• Exercise directions: Transcribe the page-table mapping excerpt below word for word, reproducing every line of prose and code without changes.

• Text block:
==========

That means virtual addresses match physical addresses exactly. No translation needed.
Now the guest can touch the first gigabyte of RAM without spiraling into a triple fault.

const PML4_OFFSET: usize = 0x1000;
const PAGE_TABLE_SIZE: usize = 0x1000;
impl CursedVm {
fn map_pages(&mut self) -> anyhow::Result<()> {
unsafe {
// Zero out the entire area of memory.
ptr::write_bytes(self.guest_mem.as_ptr().add(PML4_OFFSET), 0, 3 * PAGE_TABLE_SIZE);
// PML4 entry - points to PDPT
let pml4 = self.guest_mem.as_ptr().add(PML4_OFFSET) as *mut u64;
// Present + Writable
*pml4 = (GUEST_PHYS_ADDR + PML4_OFFSET as u64 + PAGE_TABLE_SIZE as u64) | 0x3;
// PDPT entry - points to PD
let pdpt = self.guest_mem.as_ptr().add(PML4_OFFSET + PAGE_TABLE_SIZE) as *mut u64;
// Present + Writable
*pdpt = (GUEST_PHYS_ADDR + PML4_OFFSET as u64 + 2 * PAGE_TABLE_SIZE as u64) | 0x3;
let pd = self.guest_mem.as_ptr().add(PML4_OFFSET + 2 * PAGE_TABLE_SIZE) as *mut u64;
// Mark every entry in the page table as: Present + Writable + Large Page
(0..512).for_each(|i| *pd.add(i) = (i << 21) as u64 | 0x83);
}
// Set CR3 to point to PML4
let mut sregs = self.vcpu.get_sregs()?;
sregs.cr3 = GUEST_PHYS_ADDR + PML4_OFFSET as u64;
self.vcpu.set_sregs(&sregs)?;
Ok(())

==========

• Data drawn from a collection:
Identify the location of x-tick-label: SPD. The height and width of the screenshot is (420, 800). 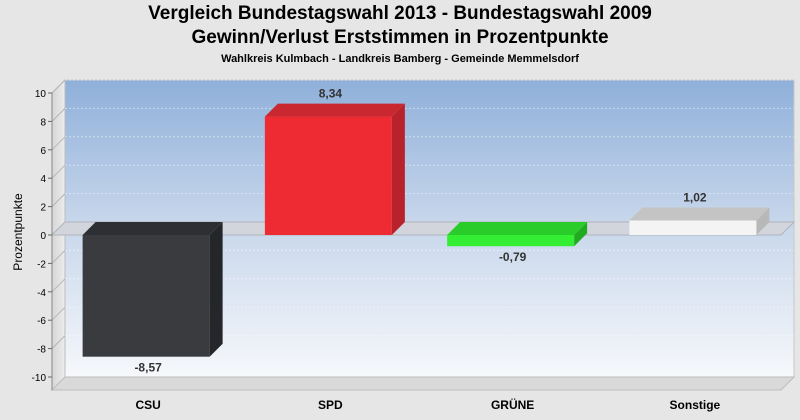
(330, 405).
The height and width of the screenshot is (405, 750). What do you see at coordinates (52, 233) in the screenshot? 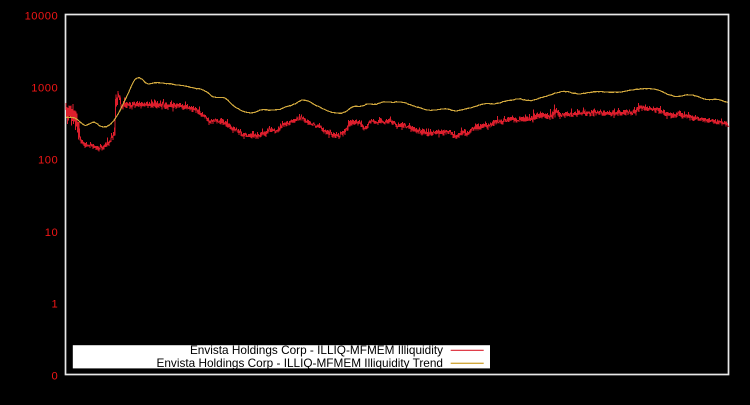
I see `svg-text: 10` at bounding box center [52, 233].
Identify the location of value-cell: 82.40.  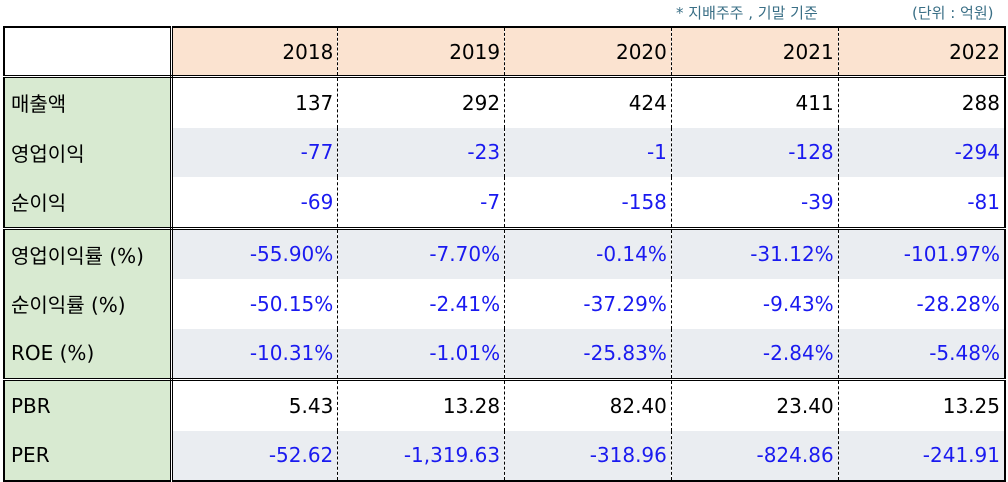
(588, 405).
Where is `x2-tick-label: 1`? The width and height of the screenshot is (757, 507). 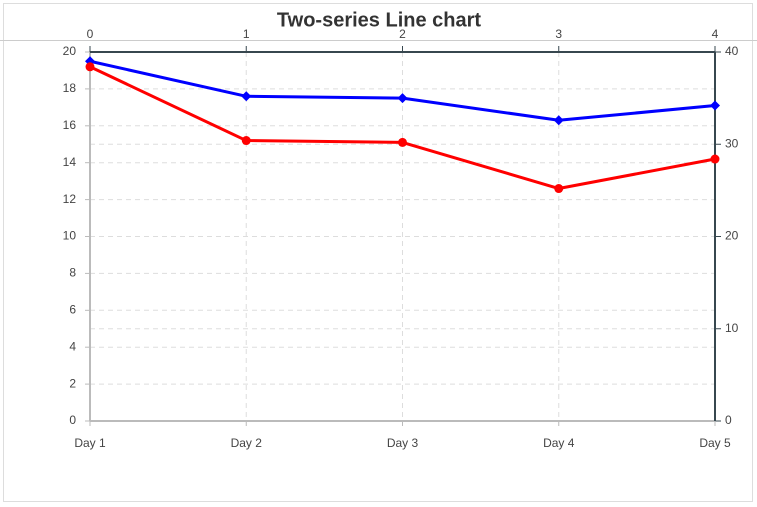 x2-tick-label: 1 is located at coordinates (246, 34).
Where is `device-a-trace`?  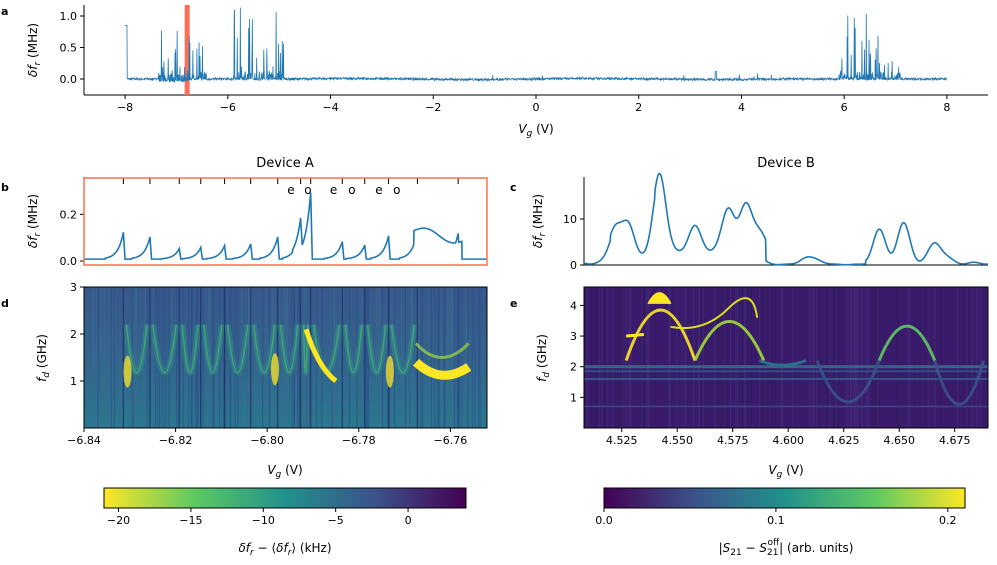 device-a-trace is located at coordinates (286, 226).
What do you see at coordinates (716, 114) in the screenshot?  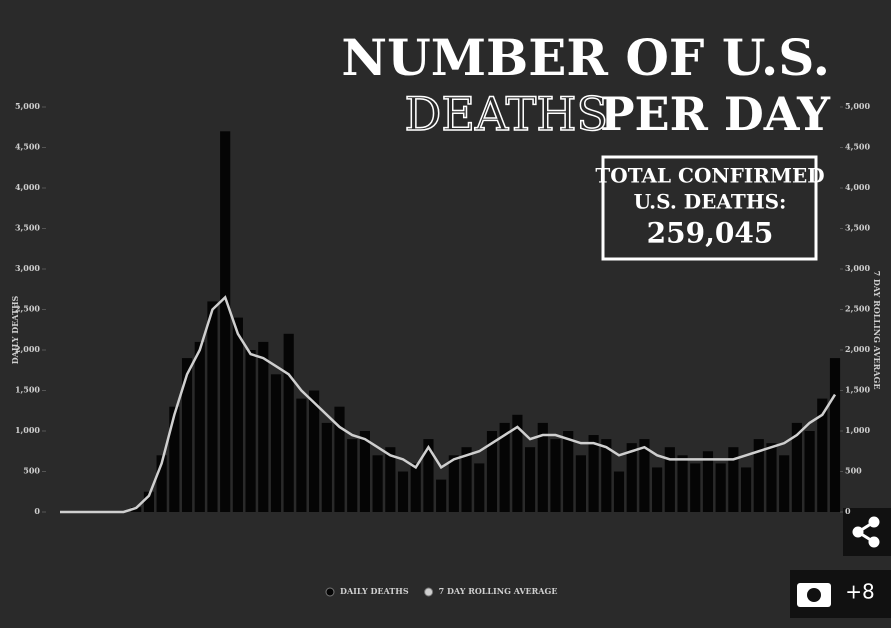 I see `title-rest: PER DAY` at bounding box center [716, 114].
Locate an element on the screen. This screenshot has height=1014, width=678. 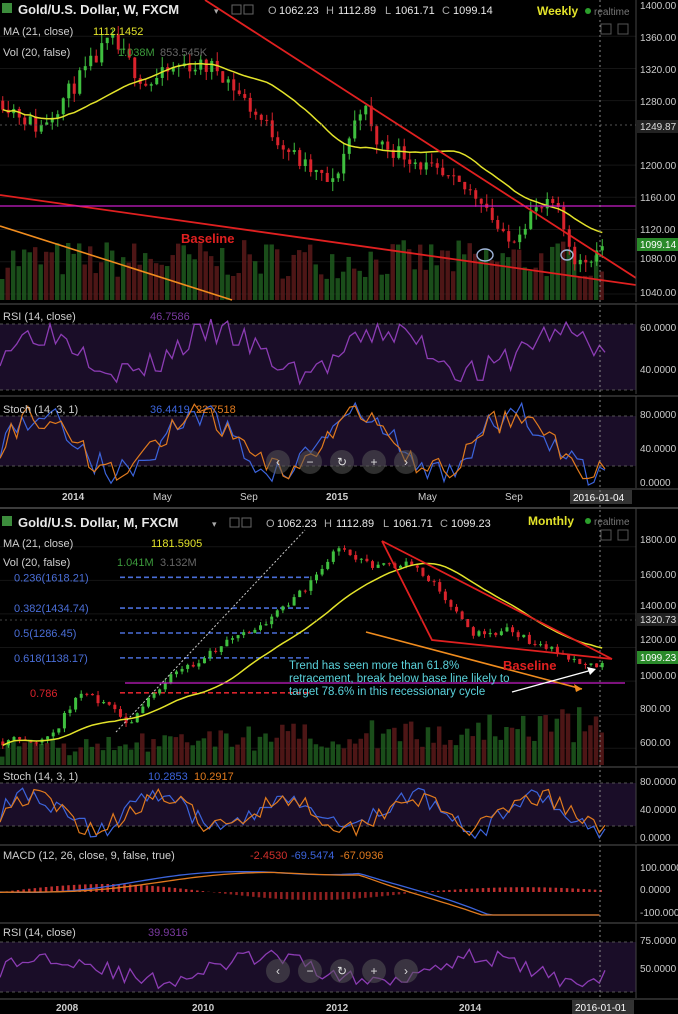
macd-tick: 100.0000 is located at coordinates (659, 868).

==========

• Written answer:
That means virtual addresses match physical addresses exactly. No translation needed.
Now the guest can touch the first gigabyte of RAM without spiraling into a triple fault.

const PML4_OFFSET: usize = 0x1000;
const PAGE_TABLE_SIZE: usize = 0x1000;
impl CursedVm {
fn map_pages(&mut self) -> anyhow::Result<()> {
unsafe {
// Zero out the entire area of memory.
ptr::write_bytes(self.guest_mem.as_ptr().add(PML4_OFFSET), 0, 3 * PAGE_TABLE_SIZE);
// PML4 entry - points to PDPT
let pml4 = self.guest_mem.as_ptr().add(PML4_OFFSET) as *mut u64;
// Present + Writable
*pml4 = (GUEST_PHYS_ADDR + PML4_OFFSET as u64 + PAGE_TABLE_SIZE as u64) | 0x3;
// PDPT entry - points to PD
let pdpt = self.guest_mem.as_ptr().add(PML4_OFFSET + PAGE_TABLE_SIZE) as *mut u64;
// Present + Writable
*pdpt = (GUEST_PHYS_ADDR + PML4_OFFSET as u64 + 2 * PAGE_TABLE_SIZE as u64) | 0x3;
let pd = self.guest_mem.as_ptr().add(PML4_OFFSET + 2 * PAGE_TABLE_SIZE) as *mut u64;
// Mark every entry in the page table as: Present + Writable + Large Page
(0..512).for_each(|i| *pd.add(i) = (i << 21) as u64 | 0x83);
}
// Set CR3 to point to PML4
let mut sregs = self.vcpu.get_sregs()?;
sregs.cr3 = GUEST_PHYS_ADDR + PML4_OFFSET as u64;
self.vcpu.set_sregs(&sregs)?;
Ok(())